Meta Mengembangkan Sistem Operasi VR Mirip Android
Meta Mengembangkan Sistem Operasi VR Mirip Android. Mark Zuckerberg, pendiri Meta, telah mengumumkan rencananya untuk menciptakan sistem operasi yang mirip dengan “Android” khusus untuk perangkat virtual reality (VR). Menurut laporan, Meta akan bermitra dengan Microsoft, Lenovo, dan Asus untuk menyediakan sistem operasi ini bagi produk-produk VR buatan mereka.
Meta, yang merupakan perusahaan induk dari platform seperti Facebook, Instagram, dan WhatsApp, sebelumnya telah meluncurkan perangkat kacamata pintar bernama Quest yang menggunakan sistem operasi bernama Horizon.
Kemitraan ini dengan Microsoft, Lenovo, dan Asus diprediksi akan membuat Meta menjadi pemimpin dalam industri perangkat VR, sebagaimana Google dalam industri perangkat seluler. Sistem operasi Horizon akan diimplementasikan dalam headset yang diproduksi oleh merek-merek tersebut dan akan mendukung berbagai perangkat lunak yang sama. Seperti halnya Android yang tersedia secara gratis bagi produsen HP di seluruh dunia.
Langkah Meta ini akan membagi industri VR menjadi dua kubu yang berbeda. Di satu sisi, Apple telah merilis perangkat VR bernama Apple Vision Pro yang menggunakan sistem operasi visionOS yang dikembangkan sendiri. CEO Meta, Mark Zuckerberg, menyadari bahwa hal ini akan menciptakan situasi serupa dengan pasar smartphone, di mana Horizon akan bersaing dengan visionOS dalam menarik konsumen dan pengembang.
Saat ini, harga perangkat VR masih tinggi dengan ekosistem yang tertutup. Namun, rencana Meta ini diharapkan dapat mendorong perusahaan-perusahaan elektronik lain untuk memproduksi perangkat VR yang lebih terjangkau menggunakan sistem operasi Meta.
“Dalam setiap era komputasi, selalu ada model yang tertutup dan terbuka.
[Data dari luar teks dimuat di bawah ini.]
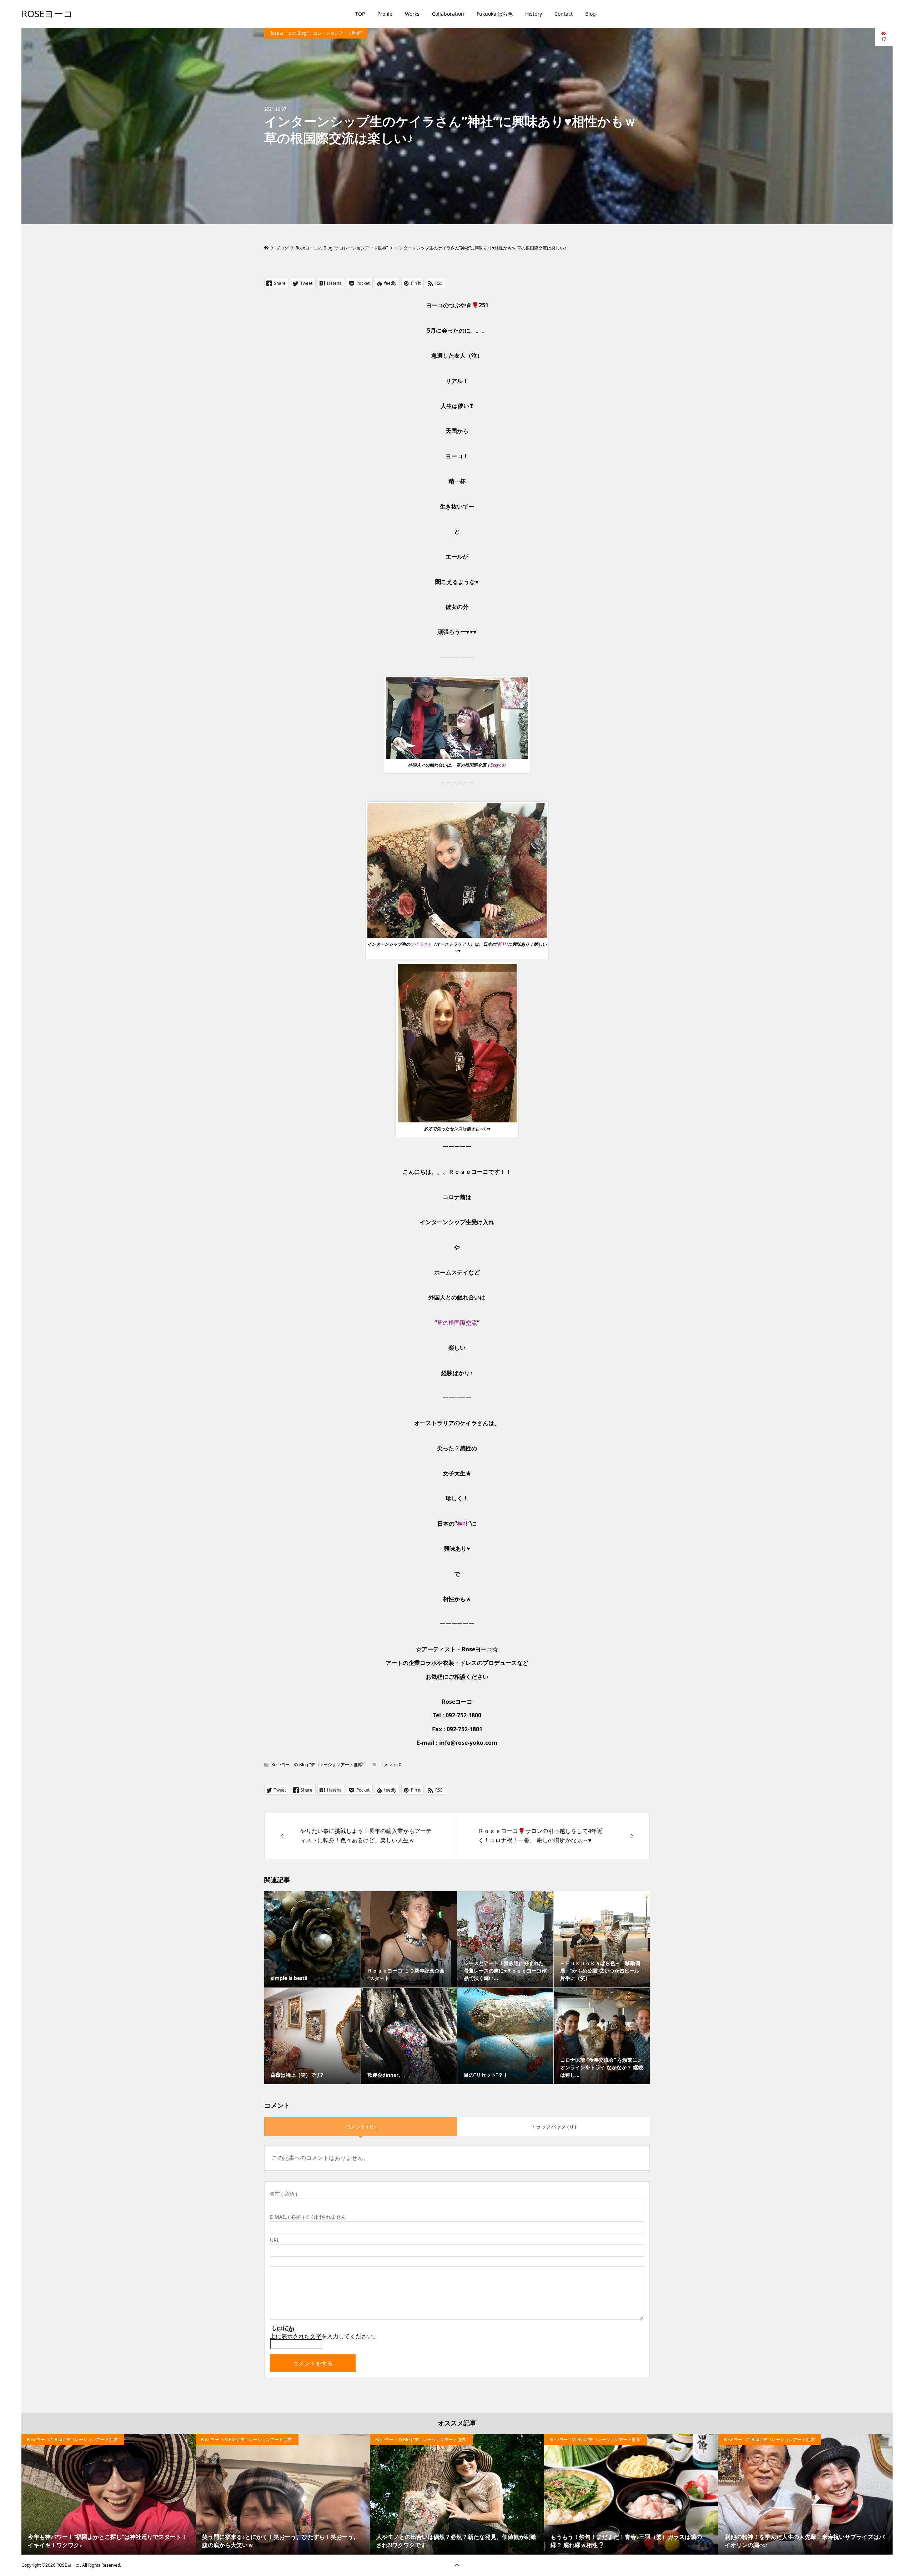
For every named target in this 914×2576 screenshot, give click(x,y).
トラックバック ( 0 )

Seperti halnya industri HP, Apple telah sukses dengan model tertutupnya. Mereka mengendalikan ketat apa yang mereka izinkan Anda lakukan. Namun, ini tidak harus selalu terjadi,” kata Zuckerberg.
Meta sering mengeluhkan tentang pembatasan yang diterapkan oleh Apple melalui App Store. Zuckerberg mengatakan bahwa pengembangan perangkat generasi baru melalui teknologi VR dan augmented reality (AR) akan membuka peluang bagi Meta untuk memiliki toko aplikasi sendiri.
“Sasaran kami adalah menjadikan perangkat pintar sebagai industri yang terbuka lagi melalui metaverse, kacamata pintar, dan headset,” kata Zuckerberg.